1 The optimal INR range in patients/clients with AF is between 2.0 and 3.0.
2 Warfarin is a vitamin K antagonist (VKA). Its effect on clotting is monitored by the international normalized ratio (INR).
3 DOACs include dabigatran, rivaroxaban, apixaban, and edoxaban.
4 Direct anticoagulants are generally now preferred over warfarin in the management of nonvalvular atrial fibrillation (NVAF).
5 An INR cut-off of 3.5, rather than 4.0, is cited in some references.
6 In patients/clients undergoing dental procedures carrying a high risk of bleeding (such as multiple extractions, periodontal surgery, and extensive maxillofacial surgery), an INR between 2.0 and 3.0 (or < 1.5, according to some references) is desirable.
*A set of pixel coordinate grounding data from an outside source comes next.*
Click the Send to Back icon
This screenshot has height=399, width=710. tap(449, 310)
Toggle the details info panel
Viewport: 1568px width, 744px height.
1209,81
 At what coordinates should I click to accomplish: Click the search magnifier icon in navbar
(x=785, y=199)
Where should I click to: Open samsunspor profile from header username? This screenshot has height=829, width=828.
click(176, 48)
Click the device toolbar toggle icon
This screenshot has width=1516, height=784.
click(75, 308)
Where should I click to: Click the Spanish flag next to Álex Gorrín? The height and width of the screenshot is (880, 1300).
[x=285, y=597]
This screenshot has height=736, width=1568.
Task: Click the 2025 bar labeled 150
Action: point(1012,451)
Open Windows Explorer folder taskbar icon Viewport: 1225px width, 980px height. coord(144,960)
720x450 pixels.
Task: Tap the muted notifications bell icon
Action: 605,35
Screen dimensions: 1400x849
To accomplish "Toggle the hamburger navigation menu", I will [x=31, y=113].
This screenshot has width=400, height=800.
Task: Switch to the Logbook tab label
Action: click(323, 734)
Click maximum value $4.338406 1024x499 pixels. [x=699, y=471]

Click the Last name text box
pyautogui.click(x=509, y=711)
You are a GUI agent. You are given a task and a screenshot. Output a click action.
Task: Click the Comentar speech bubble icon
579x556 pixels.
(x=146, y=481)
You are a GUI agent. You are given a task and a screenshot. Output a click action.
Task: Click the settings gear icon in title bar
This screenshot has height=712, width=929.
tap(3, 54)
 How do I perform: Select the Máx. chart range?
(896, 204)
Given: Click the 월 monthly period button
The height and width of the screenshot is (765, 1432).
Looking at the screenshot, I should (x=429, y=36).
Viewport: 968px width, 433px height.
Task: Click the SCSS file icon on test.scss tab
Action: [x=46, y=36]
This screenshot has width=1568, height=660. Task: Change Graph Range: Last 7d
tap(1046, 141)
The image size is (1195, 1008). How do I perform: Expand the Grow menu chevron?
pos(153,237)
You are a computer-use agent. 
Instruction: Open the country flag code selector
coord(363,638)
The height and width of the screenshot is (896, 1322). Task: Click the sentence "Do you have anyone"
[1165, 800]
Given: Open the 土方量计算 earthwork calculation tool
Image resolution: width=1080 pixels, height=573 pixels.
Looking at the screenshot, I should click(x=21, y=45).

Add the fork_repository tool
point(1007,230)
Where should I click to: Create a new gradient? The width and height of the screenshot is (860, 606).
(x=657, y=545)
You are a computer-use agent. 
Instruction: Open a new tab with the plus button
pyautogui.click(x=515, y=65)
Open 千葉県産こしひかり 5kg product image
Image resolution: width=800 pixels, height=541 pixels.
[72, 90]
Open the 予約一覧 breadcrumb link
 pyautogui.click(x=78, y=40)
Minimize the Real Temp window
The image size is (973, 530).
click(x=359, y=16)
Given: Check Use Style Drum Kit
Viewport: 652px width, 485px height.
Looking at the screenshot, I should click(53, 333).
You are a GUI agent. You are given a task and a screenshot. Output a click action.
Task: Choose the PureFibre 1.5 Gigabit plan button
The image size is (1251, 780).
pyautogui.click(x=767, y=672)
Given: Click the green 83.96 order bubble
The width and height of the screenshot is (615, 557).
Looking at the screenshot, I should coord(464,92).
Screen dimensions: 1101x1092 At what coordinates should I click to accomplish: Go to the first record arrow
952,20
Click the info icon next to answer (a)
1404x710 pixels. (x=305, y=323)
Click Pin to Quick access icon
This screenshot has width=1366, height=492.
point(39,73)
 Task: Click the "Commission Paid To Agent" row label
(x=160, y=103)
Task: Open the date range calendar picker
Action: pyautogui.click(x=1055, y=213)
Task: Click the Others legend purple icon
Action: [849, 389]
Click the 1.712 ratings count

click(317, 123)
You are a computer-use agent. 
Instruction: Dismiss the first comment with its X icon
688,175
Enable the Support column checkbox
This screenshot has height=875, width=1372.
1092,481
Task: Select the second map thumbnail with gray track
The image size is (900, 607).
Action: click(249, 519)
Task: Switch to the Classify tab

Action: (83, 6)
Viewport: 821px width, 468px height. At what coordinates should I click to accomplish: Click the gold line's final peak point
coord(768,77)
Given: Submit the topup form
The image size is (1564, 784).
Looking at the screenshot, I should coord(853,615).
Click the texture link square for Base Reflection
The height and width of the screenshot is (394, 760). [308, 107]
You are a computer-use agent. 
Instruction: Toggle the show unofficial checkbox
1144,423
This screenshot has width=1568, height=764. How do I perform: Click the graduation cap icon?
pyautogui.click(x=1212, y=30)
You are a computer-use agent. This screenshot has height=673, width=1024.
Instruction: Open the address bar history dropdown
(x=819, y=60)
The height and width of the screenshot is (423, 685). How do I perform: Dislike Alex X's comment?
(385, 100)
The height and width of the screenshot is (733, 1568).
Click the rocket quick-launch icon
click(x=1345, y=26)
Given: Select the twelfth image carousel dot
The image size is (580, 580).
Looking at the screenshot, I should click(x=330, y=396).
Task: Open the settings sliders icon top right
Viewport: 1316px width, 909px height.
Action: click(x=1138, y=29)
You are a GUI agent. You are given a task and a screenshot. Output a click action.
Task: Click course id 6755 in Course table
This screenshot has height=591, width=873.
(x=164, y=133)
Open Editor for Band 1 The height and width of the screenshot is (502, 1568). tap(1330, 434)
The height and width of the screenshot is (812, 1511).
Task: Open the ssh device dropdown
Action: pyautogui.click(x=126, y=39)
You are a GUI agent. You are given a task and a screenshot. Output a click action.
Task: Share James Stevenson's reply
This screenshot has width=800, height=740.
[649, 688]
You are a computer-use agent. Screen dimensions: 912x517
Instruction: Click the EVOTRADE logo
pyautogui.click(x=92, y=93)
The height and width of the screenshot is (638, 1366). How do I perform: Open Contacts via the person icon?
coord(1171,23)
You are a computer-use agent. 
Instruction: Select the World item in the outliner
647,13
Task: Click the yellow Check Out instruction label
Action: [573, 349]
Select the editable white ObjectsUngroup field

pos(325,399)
7 After the dental hygiene procedure, the patient/client will generally resume the normal dose of warfarin. However, if there are significant complications (e.g., excessive bleeding), the patient/client’s physician should be contacted before resumption of the patient/client’s usual warfarin dosage.
8 Patients/clients who require complex oral/maxillofacial surgery may need to discontinue their DOAC for at least 24 hours preoperatively.
9 cardiac ischemia = inadequate blood supply to the heart muscles.
10 Because inflammation may be an independent risk factor for the initiation and maintenance of AF, it has been hypothesized that regular dental scaling may lower risk of AF by improving periodontal health. Some studies have shown an association between dental scaling and reduced occurrence of new- or recurrent-onset AF, including better outcomes from certain procedures used to treat AF.
11 The atria are the upper chambers of the heart.
12 In a patient/client with AF, an electrocardiogram (ECG) shows no discrete P waves, but rather fine undulations between QRS complexes.
13 1 in 6 strokes occurs in person with AF.
14 Historical estimates of overall AF prevalence of 1% to 2% of the general population are likely underestimates, because these estimates were derived from populations with AF diagnosed using electrocardiograms (ECGs), and did not routinely account for patients/clients with paroxysmal AF (which is estimated to be approximately two-thirds of the AF population) or patients/clients with silent AF.
15 Medical heart rhythm management aims to re-establish normal sinus rhythm (NSR) via one of a variety of anti-arrhythmic agents (e.g., quinidine, procainamide, flecainide, ibutilide, propafenone, sotalol, and amiodarone). Cardioversion (i.e., elective transthoracic delivery of an electric shock) is also used to achieve NSR. Occasionally, cardiac ablation (i.e., a procedure to destroy aberrant conductive heart tissue) may be attempted to restore normal rhythm. Medical heart rate management aims to minimize symptoms and heart damage associated with excessive heart rate via medications such as beta-blockers, calcium channel blockers, and cardiac glycosides (e.g., digitalis/digoxin). Electrophysiological/surgical interventions are also sometimes used to reduce the rapid ventricular rate found in patients/clients with AF.
16 While auscultation of the chest typically reveals a rapid heartbeat (say, 110 beats per minute), not all of these beats may get transmitted to periphery. Thus, the peripheral pulse rate may be slower (say, 90 beats per minute). The difference between the rapid heartbeats and the peripheral pulse (in this example, 20) is known as the pulse deficit of atrial fibrillation
17 In paroxysmal AF, temporary episodes start suddenly and usually resolve within 24 hours without medical assistance. In persistent AF, episodes last longer than 7 days and usually require treatment for restoration of normal rhythm. In permanent AF, the irregular heart rhythm lasts for more than a year despite treatment.

* Includes oral hygiene instruction, fitting a mouth guard, taking an impression, etc.
** Ontario Regulation 501/07 made under the Dental Hygiene Act, 1991. Invasive dental hygiene procedures are scaling teeth and root planing, including curetting surrounding tissue.